Ever since @Jestertunes started messaging me on Twitter while in San Francisco for the 2008 Pride festivities, I’ve been addicted to the micro-blogging/social-networking behemoth.
It really took off when the iPhone apps for Twitter started popping up and even more so once a decent desktop application came to fruition in the form of Tweetdeck.
But recently I’ve been fucked over by the Twitter API limitations. See, you are only allowed 100 pings to your Twitter account via third party applications such as Tweetdeck or Twitterriffic per hour.
Normally that’s OK for me. I’d like more but 100 has been enough 95% of the time.
Every hour, on the hour, the API resets. Except in the past week mine has not reset, which means I cannot update my Twitter, or view my friends’ updates. Boo! It also means my Brightkite to Twitter stream isn’t working.
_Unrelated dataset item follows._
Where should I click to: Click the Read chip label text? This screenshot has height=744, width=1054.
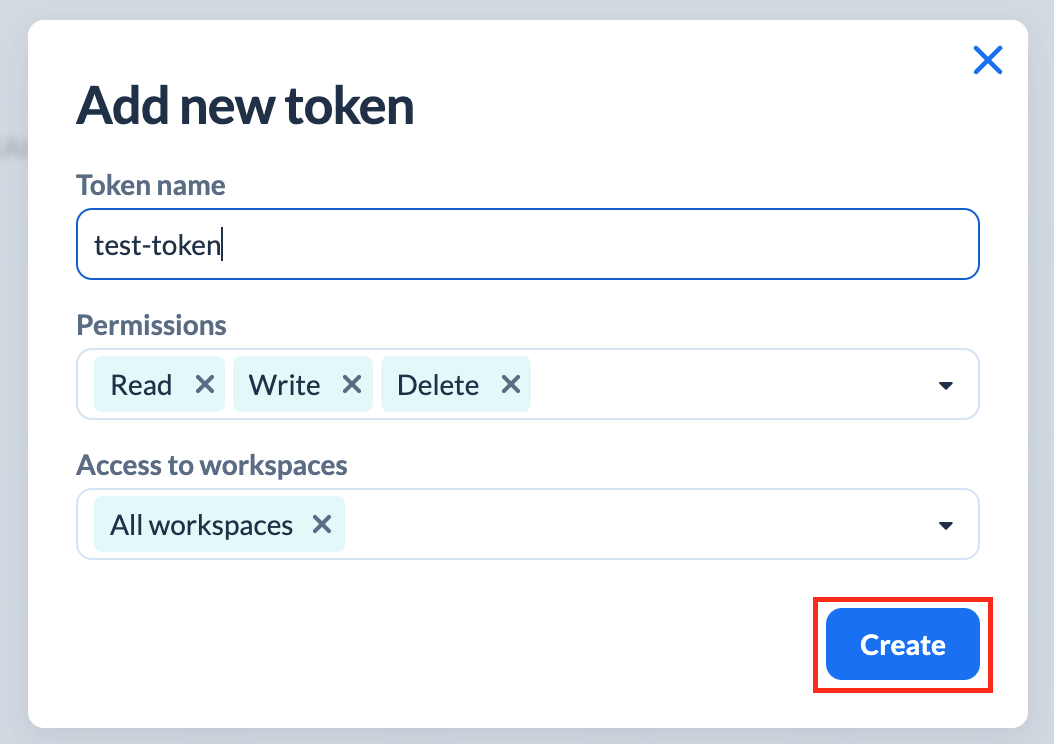[141, 385]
Even with just a minute or two into the hour, I’ve exceeded my API limit.
I changed my password just to make sure there wasn’t another application through the internets hacking my account and loaded up Tweetdeck again. Tweetdeck had my old password credentials but somehow updated all my replies and friends’ updates. Doesn’t that require access to the Twitter API?
So I messaged @Twitter for their help and did my best to be light hearted.
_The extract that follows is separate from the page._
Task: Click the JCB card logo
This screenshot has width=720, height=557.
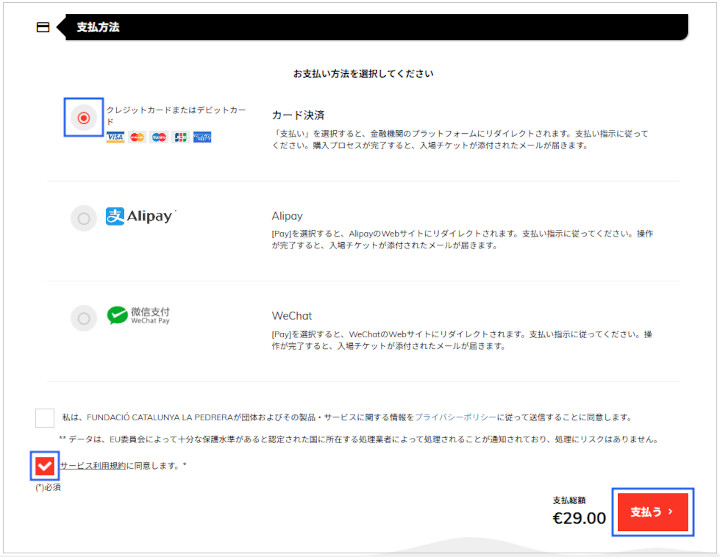Action: point(180,137)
Did I succeed? I sure hope so. I at least hope they can fix my account cause I’m dying getting all my friends’ updates via text message. It’s making me crazy having my leg vibrate so much 😉
TweetDeck does that sometime. I can’t say whether or not other apps are better at not temporarily exceeding the Twitter API limit, but TweetDeck is still the best I’ve found for Twitter.
(sometimes I just restart it and it forgets it ever told me I’d exceeded my limit.)
Iron Fists last blog post…some assembly required
What you’re seeing is the product of bad Twitter API design. I ran into this while building my latest website.
Twitter has two methods of limiting your API access: a.) by your username and b.) by your IP address. Getting your replies is not something that’s private (something that needs your un/pw), so TweetDeck doesn’t even bother throwing your credentials in there. This way, it doesn’t count towards your account, it counts towards your computer.
Now assuming that your rate limit is exceeded for your username, you wouldn’t have any hits counted towards your IP.